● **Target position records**
--- start ---
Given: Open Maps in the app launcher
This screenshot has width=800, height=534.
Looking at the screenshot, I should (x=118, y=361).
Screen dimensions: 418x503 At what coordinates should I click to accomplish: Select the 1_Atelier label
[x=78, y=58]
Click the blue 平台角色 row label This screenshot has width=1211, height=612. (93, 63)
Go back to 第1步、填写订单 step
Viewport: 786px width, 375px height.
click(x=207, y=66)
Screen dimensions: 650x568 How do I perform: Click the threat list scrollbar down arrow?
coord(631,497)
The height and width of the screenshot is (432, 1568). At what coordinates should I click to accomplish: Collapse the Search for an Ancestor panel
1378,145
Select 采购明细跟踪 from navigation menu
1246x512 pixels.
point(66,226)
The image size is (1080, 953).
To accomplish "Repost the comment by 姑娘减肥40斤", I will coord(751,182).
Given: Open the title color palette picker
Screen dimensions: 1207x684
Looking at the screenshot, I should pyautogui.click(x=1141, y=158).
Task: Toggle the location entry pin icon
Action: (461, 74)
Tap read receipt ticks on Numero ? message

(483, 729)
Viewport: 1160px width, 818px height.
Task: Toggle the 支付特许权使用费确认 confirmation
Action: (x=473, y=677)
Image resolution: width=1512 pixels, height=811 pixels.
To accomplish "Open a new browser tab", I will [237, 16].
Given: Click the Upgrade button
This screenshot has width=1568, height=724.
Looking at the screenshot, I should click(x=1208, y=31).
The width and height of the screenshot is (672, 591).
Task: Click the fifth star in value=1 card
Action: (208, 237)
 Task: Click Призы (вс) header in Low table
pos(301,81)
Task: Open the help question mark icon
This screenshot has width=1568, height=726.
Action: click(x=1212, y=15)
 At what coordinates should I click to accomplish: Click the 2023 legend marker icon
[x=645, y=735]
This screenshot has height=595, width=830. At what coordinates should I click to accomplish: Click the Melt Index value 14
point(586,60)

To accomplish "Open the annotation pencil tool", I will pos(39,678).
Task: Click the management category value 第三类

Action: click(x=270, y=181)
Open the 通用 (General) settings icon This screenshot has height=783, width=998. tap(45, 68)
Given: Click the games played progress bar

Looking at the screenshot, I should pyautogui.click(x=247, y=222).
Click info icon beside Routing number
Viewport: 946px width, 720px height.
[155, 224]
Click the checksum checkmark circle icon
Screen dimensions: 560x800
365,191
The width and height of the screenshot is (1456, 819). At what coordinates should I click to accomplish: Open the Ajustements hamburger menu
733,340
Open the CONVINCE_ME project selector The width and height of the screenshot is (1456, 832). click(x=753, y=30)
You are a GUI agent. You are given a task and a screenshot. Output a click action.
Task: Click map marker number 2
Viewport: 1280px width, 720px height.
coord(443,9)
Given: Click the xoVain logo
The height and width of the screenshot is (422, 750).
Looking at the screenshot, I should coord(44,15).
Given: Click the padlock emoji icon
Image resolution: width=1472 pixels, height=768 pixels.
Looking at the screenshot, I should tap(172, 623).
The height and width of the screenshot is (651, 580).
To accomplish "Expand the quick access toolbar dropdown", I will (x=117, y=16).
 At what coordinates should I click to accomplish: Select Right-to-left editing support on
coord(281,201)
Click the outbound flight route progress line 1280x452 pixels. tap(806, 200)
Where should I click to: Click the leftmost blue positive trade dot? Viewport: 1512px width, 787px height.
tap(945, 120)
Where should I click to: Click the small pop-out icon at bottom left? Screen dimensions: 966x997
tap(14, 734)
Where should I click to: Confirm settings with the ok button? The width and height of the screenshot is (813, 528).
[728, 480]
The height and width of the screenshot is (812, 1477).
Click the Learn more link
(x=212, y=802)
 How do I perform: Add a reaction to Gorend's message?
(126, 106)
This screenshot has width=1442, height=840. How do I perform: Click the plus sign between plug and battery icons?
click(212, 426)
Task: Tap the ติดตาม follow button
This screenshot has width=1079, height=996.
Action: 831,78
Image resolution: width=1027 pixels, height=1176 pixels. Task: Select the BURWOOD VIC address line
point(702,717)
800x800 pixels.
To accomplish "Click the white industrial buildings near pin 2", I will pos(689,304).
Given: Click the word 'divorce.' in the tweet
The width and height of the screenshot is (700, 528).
--- end ---
● **What you will do**
Copy every row above, word for word.

● **Response for this exercise**
Given: Open Maps in the app launcher
This screenshot has width=800, height=534.
Looking at the screenshot, I should (x=118, y=361).
Screen dimensions: 418x503 At what coordinates should I click to accomplish: Select the 1_Atelier label
[x=78, y=58]
Click the blue 平台角色 row label This screenshot has width=1211, height=612. (93, 63)
Go back to 第1步、填写订单 step
Viewport: 786px width, 375px height.
click(x=207, y=66)
Screen dimensions: 650x568 How do I perform: Click the threat list scrollbar down arrow?
coord(631,497)
The height and width of the screenshot is (432, 1568). At what coordinates should I click to accomplish: Collapse the Search for an Ancestor panel
1378,145
Select 采购明细跟踪 from navigation menu
1246x512 pixels.
point(66,226)
The image size is (1080, 953).
To accomplish "Repost the comment by 姑娘减肥40斤", I will coord(751,182).
Given: Open the title color palette picker
Screen dimensions: 1207x684
Looking at the screenshot, I should pyautogui.click(x=1141, y=158).
Task: Toggle the location entry pin icon
Action: (461, 74)
Tap read receipt ticks on Numero ? message

(483, 729)
Viewport: 1160px width, 818px height.
Task: Toggle the 支付特许权使用费确认 confirmation
Action: (x=473, y=677)
Image resolution: width=1512 pixels, height=811 pixels.
To accomplish "Open a new browser tab", I will [237, 16].
Given: Click the Upgrade button
This screenshot has width=1568, height=724.
Looking at the screenshot, I should click(x=1208, y=31).
The width and height of the screenshot is (672, 591).
Task: Click the fifth star in value=1 card
Action: (208, 237)
 Task: Click Призы (вс) header in Low table
pos(301,81)
Task: Open the help question mark icon
This screenshot has width=1568, height=726.
Action: click(x=1212, y=15)
 At what coordinates should I click to accomplish: Click the 2023 legend marker icon
[x=645, y=735]
This screenshot has height=595, width=830. At what coordinates should I click to accomplish: Click the Melt Index value 14
point(586,60)

To accomplish "Open the annotation pencil tool", I will pos(39,678).
Task: Click the management category value 第三类

Action: click(x=270, y=181)
Open the 通用 (General) settings icon This screenshot has height=783, width=998. tap(45, 68)
Given: Click the games played progress bar

Looking at the screenshot, I should pyautogui.click(x=247, y=222).
Click info icon beside Routing number
Viewport: 946px width, 720px height.
[155, 224]
Click the checksum checkmark circle icon
Screen dimensions: 560x800
365,191
The width and height of the screenshot is (1456, 819). At what coordinates should I click to accomplish: Open the Ajustements hamburger menu
733,340
Open the CONVINCE_ME project selector The width and height of the screenshot is (1456, 832). click(x=753, y=30)
You are a GUI agent. You are given a task and a screenshot. Output a click action.
Task: Click map marker number 2
Viewport: 1280px width, 720px height.
coord(443,9)
Given: Click the xoVain logo
The height and width of the screenshot is (422, 750).
Looking at the screenshot, I should coord(44,15).
Given: Click the padlock emoji icon
Image resolution: width=1472 pixels, height=768 pixels.
Looking at the screenshot, I should tap(172, 623).
The height and width of the screenshot is (651, 580).
To accomplish "Expand the quick access toolbar dropdown", I will (x=117, y=16).
 At what coordinates should I click to accomplish: Select Right-to-left editing support on
coord(281,201)
Click the outbound flight route progress line 1280x452 pixels. tap(806, 200)
Where should I click to: Click the leftmost blue positive trade dot? Viewport: 1512px width, 787px height.
tap(945, 120)
Where should I click to: Click the small pop-out icon at bottom left? Screen dimensions: 966x997
tap(14, 734)
Where should I click to: Confirm settings with the ok button? The width and height of the screenshot is (813, 528).
[728, 480]
The height and width of the screenshot is (812, 1477).
Click the Learn more link
(x=212, y=802)
 How do I perform: Add a reaction to Gorend's message?
(126, 106)
This screenshot has width=1442, height=840. How do I perform: Click the plus sign between plug and battery icons?
click(212, 426)
Task: Tap the ติดตาม follow button
This screenshot has width=1079, height=996.
Action: 831,78
Image resolution: width=1027 pixels, height=1176 pixels. Task: Select the BURWOOD VIC address line
point(702,717)
800x800 pixels.
To accomplish "Click the white industrial buildings near pin 2", I will pos(689,304).
Given: Click the word 'divorce.' in the tweet
The width and height of the screenshot is (700, 528).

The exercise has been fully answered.